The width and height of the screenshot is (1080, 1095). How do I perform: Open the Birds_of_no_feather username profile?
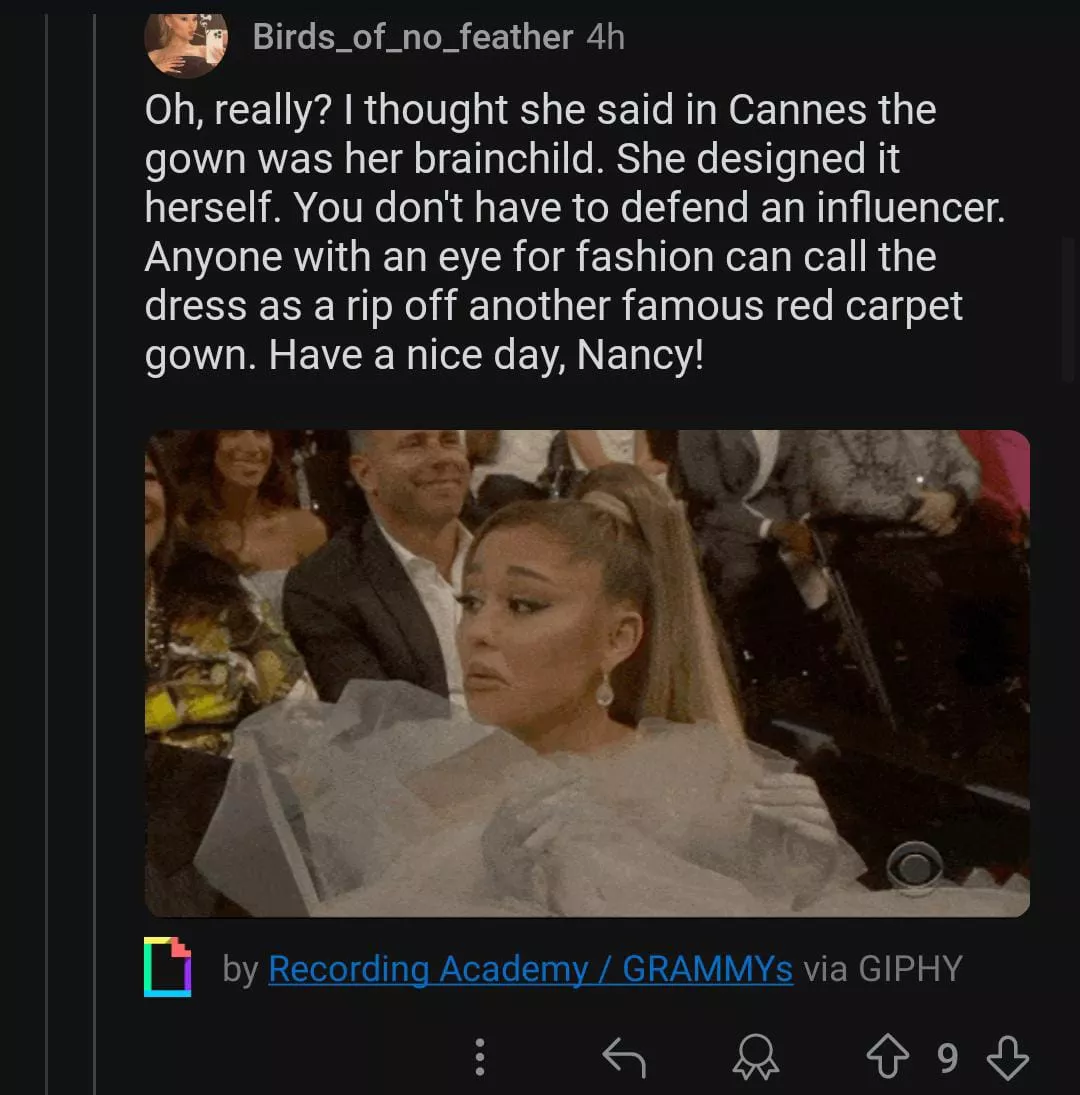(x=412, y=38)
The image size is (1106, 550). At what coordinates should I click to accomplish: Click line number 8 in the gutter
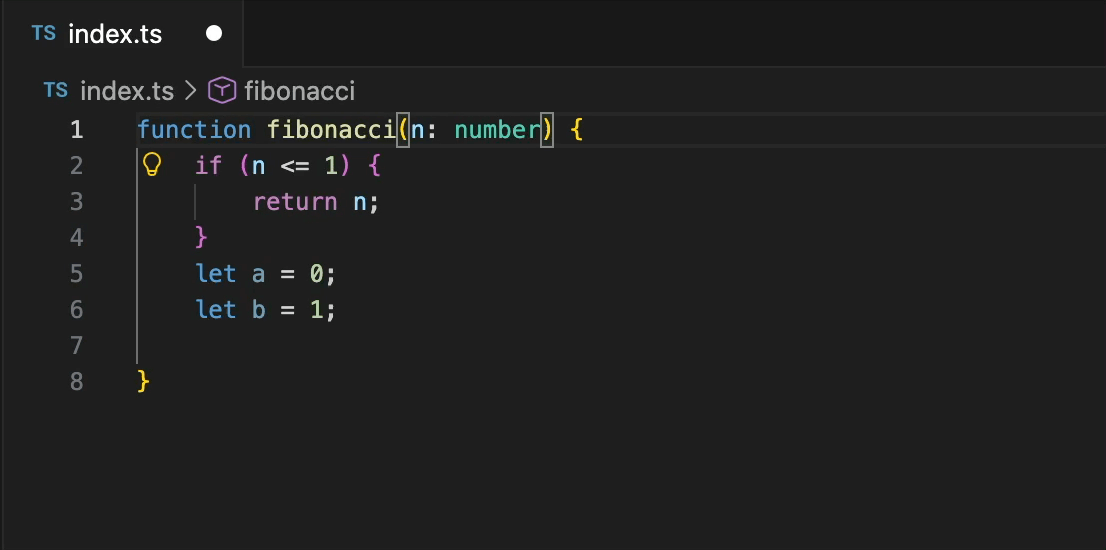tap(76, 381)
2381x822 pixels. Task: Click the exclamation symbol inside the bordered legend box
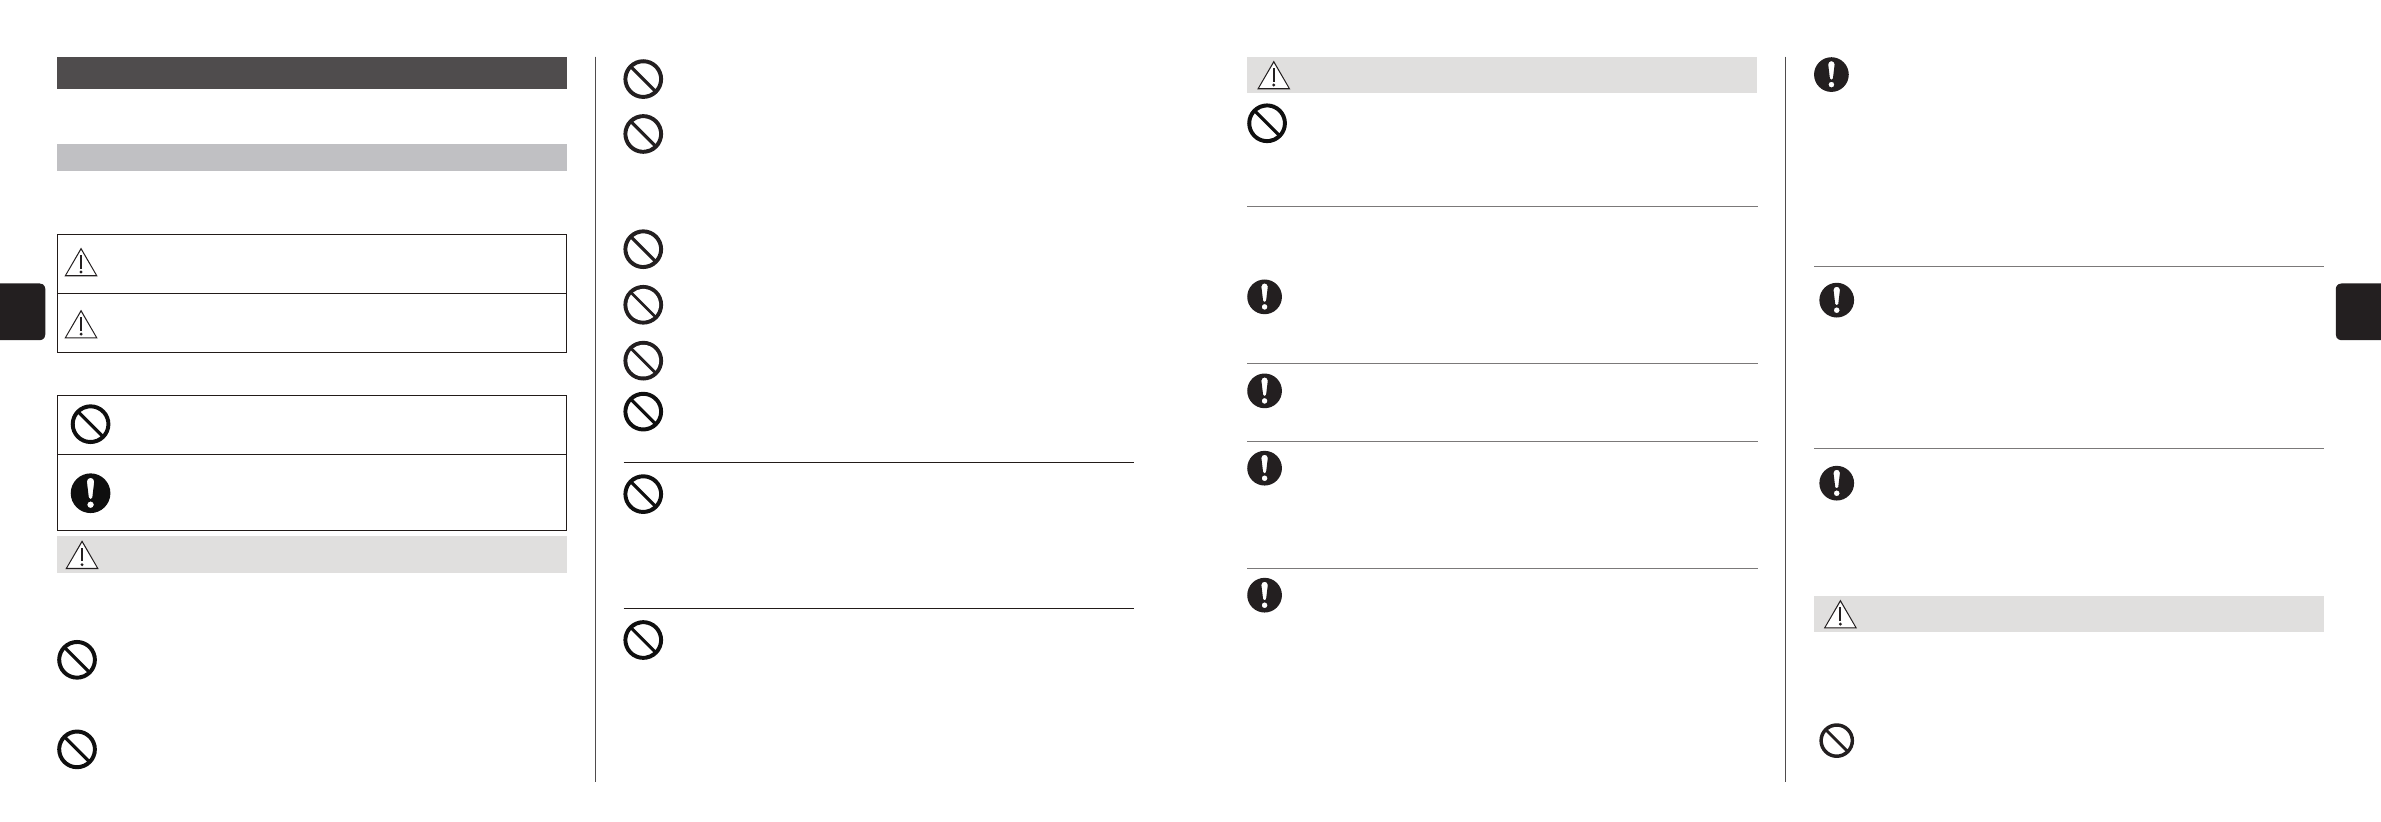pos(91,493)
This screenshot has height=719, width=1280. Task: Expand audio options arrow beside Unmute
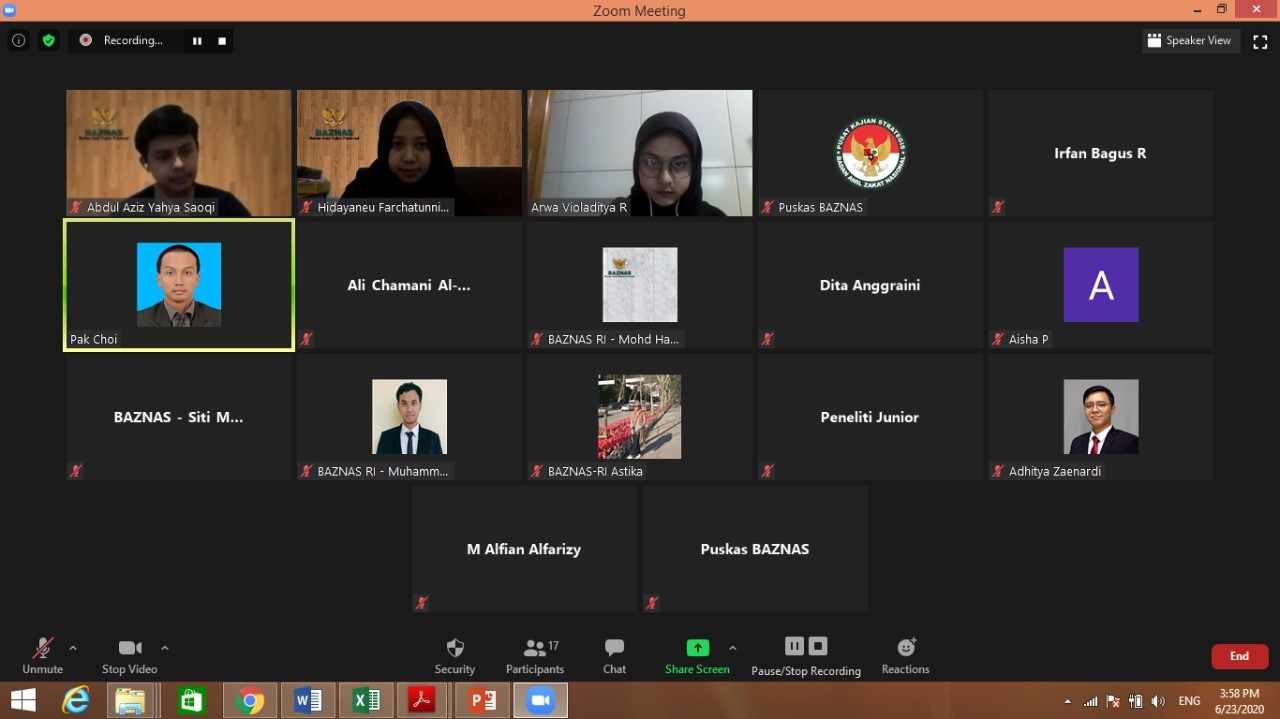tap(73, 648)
_ _ _ _ _ _ _
Aim: Pick out each line of the material above that contains the word "width", and copy those lines in full.

Problem solution:
The width and height of the screenshot is (1080, 1095). How do I perform: Open the Birds_of_no_feather username profile?
This screenshot has height=719, width=1280. Task: Expand audio options arrow beside Unmute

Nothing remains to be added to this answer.